■ Assignment ■
The entries below contain a stretch that opens with the line containing "EPI (1286, 738)" and closes with the line containing "Siguiente (1206, 943)"; set down that stretch exactly, both ends included, and nothing else.

──────────

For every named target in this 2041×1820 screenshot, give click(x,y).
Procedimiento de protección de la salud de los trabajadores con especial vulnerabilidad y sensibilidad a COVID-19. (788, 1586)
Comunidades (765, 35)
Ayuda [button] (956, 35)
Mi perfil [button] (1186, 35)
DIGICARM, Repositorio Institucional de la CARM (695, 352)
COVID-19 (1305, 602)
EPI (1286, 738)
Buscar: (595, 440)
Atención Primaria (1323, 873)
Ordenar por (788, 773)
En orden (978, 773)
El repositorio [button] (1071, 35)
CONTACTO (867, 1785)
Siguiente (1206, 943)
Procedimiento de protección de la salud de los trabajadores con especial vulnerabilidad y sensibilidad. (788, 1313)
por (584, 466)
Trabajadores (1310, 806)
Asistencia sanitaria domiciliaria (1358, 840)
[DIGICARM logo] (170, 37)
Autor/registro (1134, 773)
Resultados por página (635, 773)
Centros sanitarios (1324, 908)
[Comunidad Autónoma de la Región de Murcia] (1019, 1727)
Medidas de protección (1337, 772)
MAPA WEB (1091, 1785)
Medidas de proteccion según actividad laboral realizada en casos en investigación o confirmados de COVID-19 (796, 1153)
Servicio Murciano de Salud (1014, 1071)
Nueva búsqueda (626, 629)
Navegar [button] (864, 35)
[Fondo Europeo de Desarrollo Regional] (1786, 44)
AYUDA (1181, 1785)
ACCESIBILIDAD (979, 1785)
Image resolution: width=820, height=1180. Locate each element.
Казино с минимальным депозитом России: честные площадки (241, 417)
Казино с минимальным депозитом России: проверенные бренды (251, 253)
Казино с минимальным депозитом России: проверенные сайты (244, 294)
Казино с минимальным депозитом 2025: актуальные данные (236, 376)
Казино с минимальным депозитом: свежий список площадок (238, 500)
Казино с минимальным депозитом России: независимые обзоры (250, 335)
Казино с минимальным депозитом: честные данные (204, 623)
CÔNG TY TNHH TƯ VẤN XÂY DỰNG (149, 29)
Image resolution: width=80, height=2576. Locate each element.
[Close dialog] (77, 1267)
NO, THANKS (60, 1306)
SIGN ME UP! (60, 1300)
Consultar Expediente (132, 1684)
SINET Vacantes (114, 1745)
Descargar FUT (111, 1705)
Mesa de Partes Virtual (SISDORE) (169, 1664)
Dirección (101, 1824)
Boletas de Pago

──────────

■ Written reply ■
EPI (1286, 738)
Buscar: (595, 440)
Atención Primaria (1323, 873)
Ordenar por (788, 773)
En orden (978, 773)
El repositorio [button] (1071, 35)
CONTACTO (867, 1785)
Siguiente (1206, 943)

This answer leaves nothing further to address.